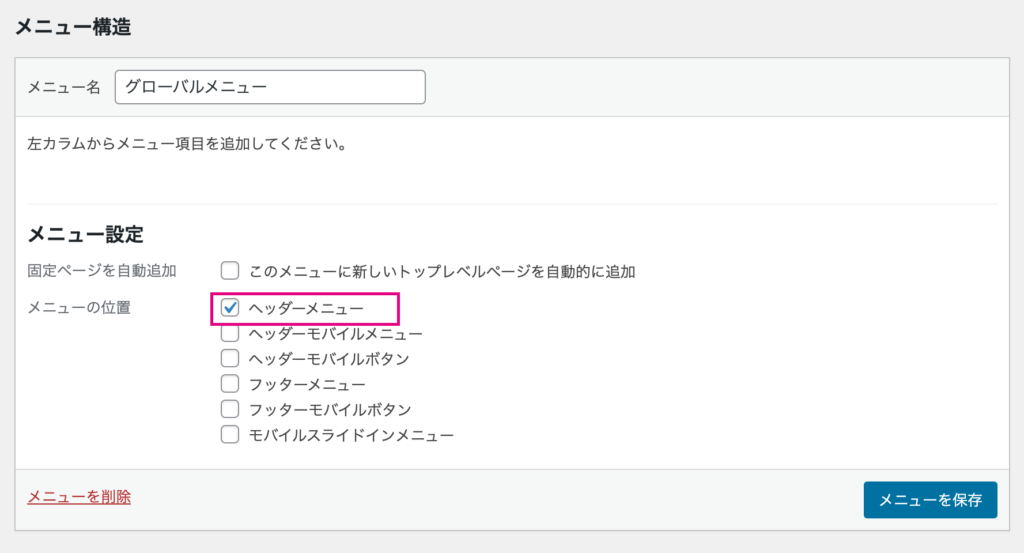Click the 固定ページを自動追加 row label

tap(102, 270)
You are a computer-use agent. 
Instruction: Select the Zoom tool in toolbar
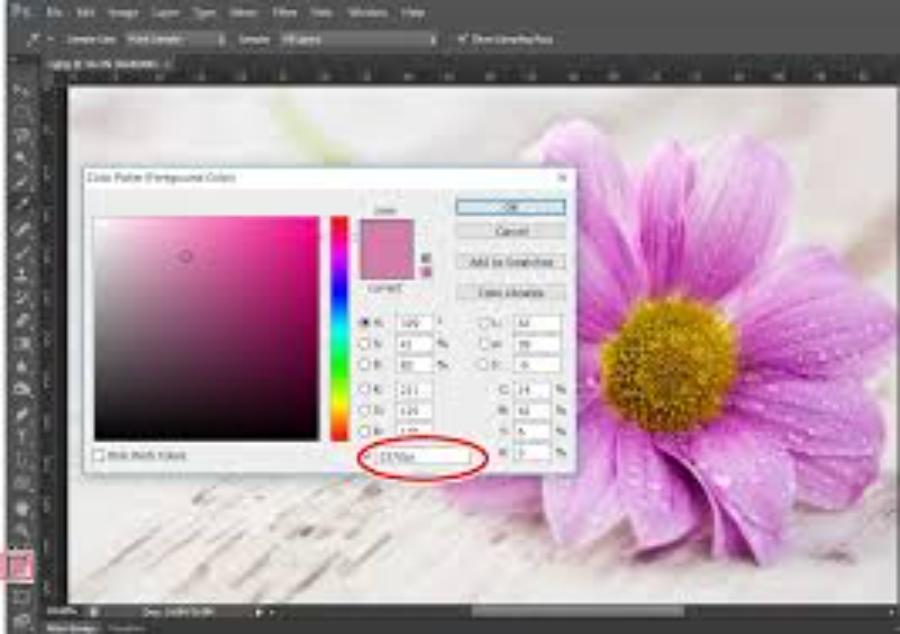pos(21,529)
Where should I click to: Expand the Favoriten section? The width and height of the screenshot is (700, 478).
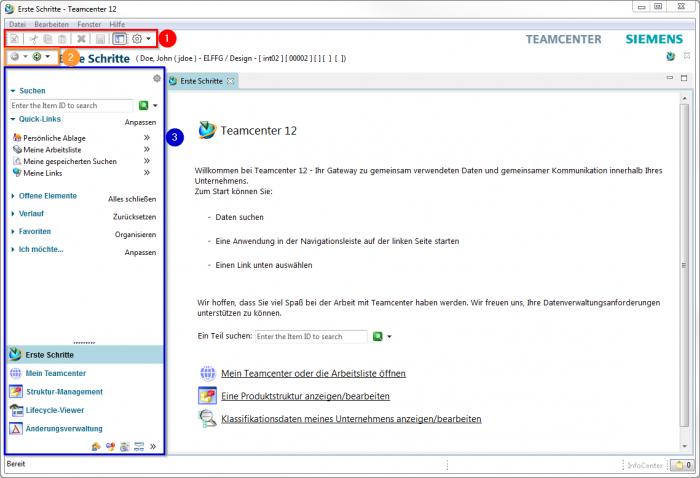coord(13,231)
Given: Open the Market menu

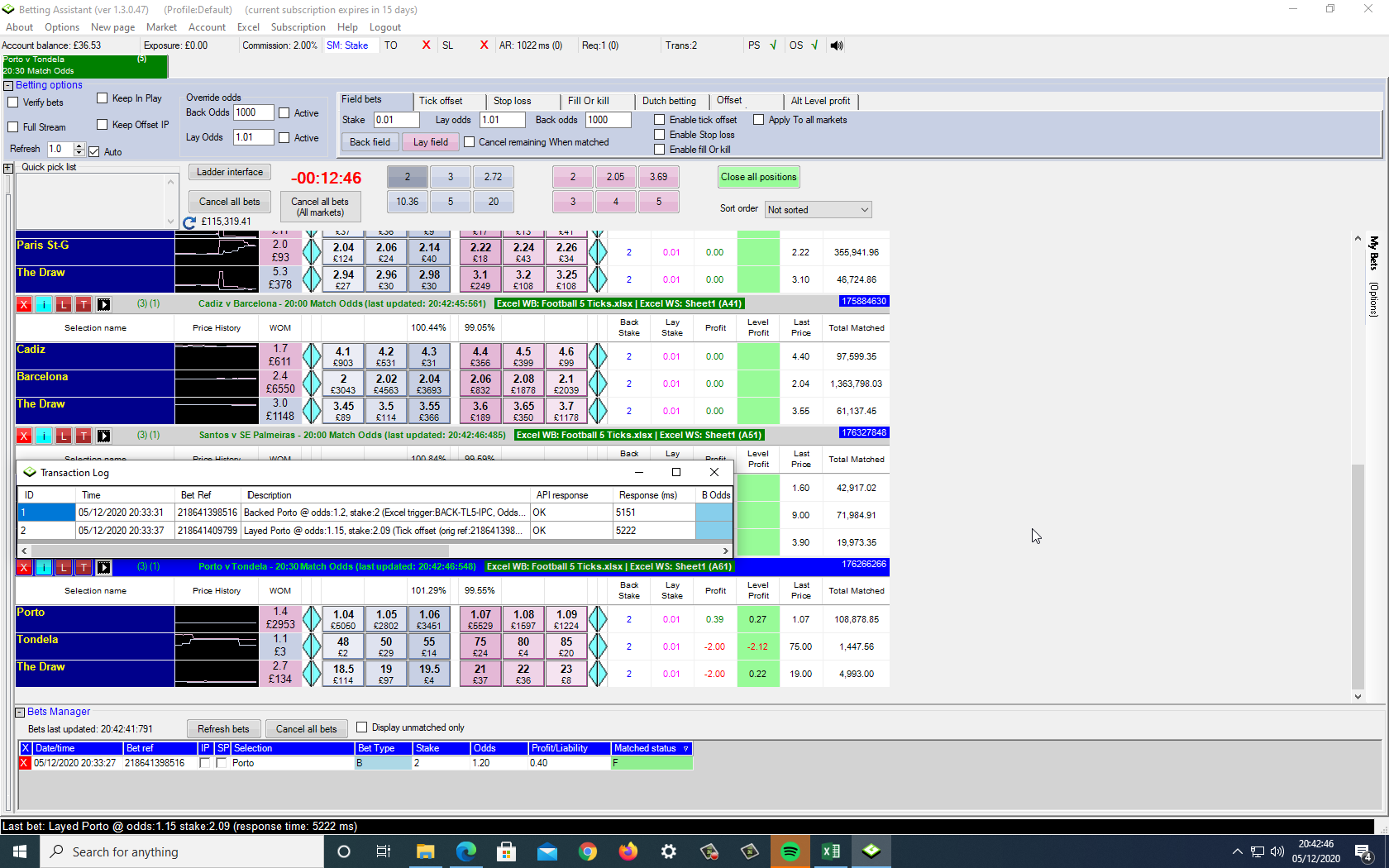Looking at the screenshot, I should click(161, 27).
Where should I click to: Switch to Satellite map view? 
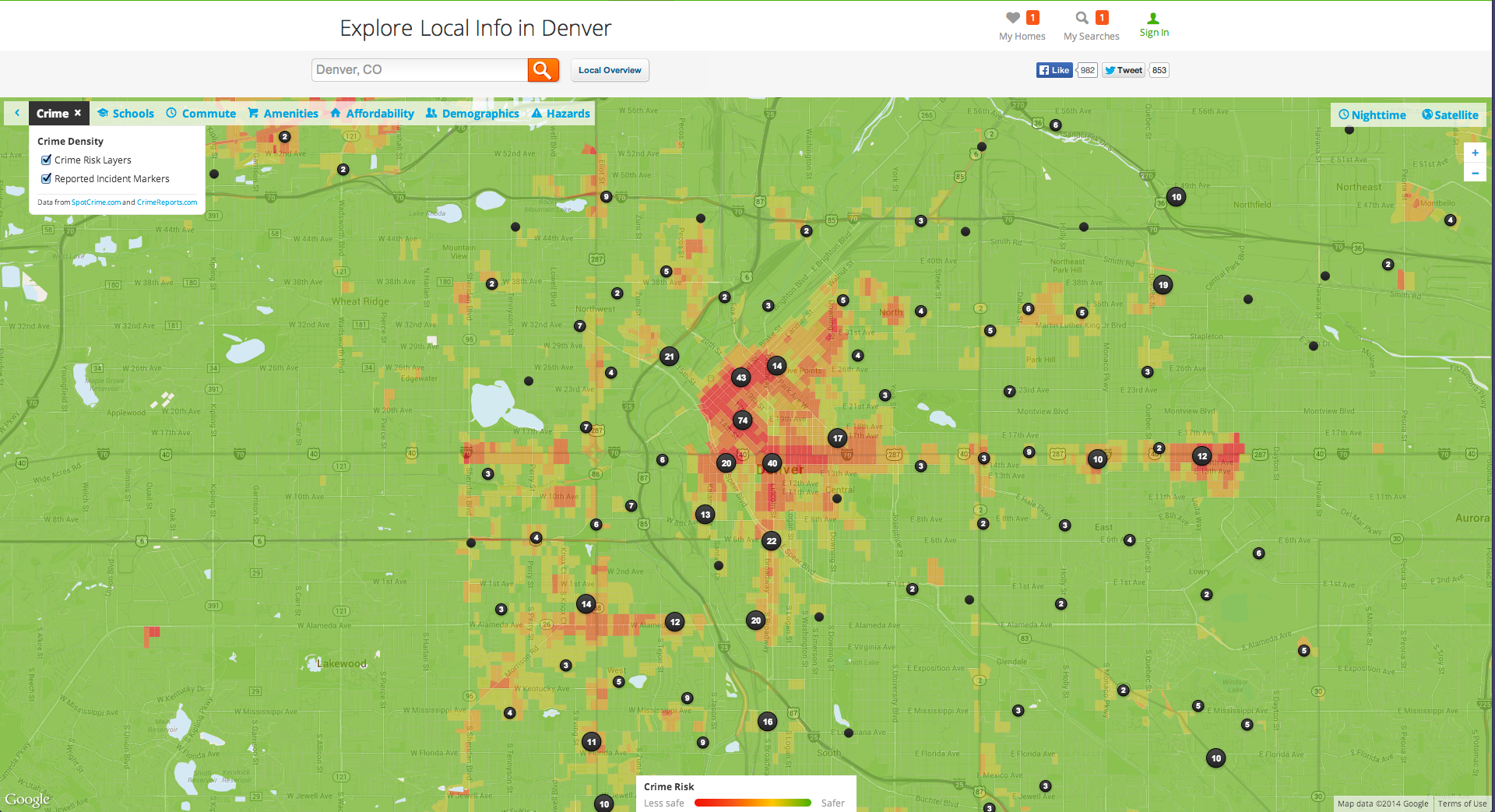[1450, 115]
----------
§ GIVEN REQUEST
Count the lines in the entries that contain the word "Where", and give only that number.

§ WORKED SOLUTION
2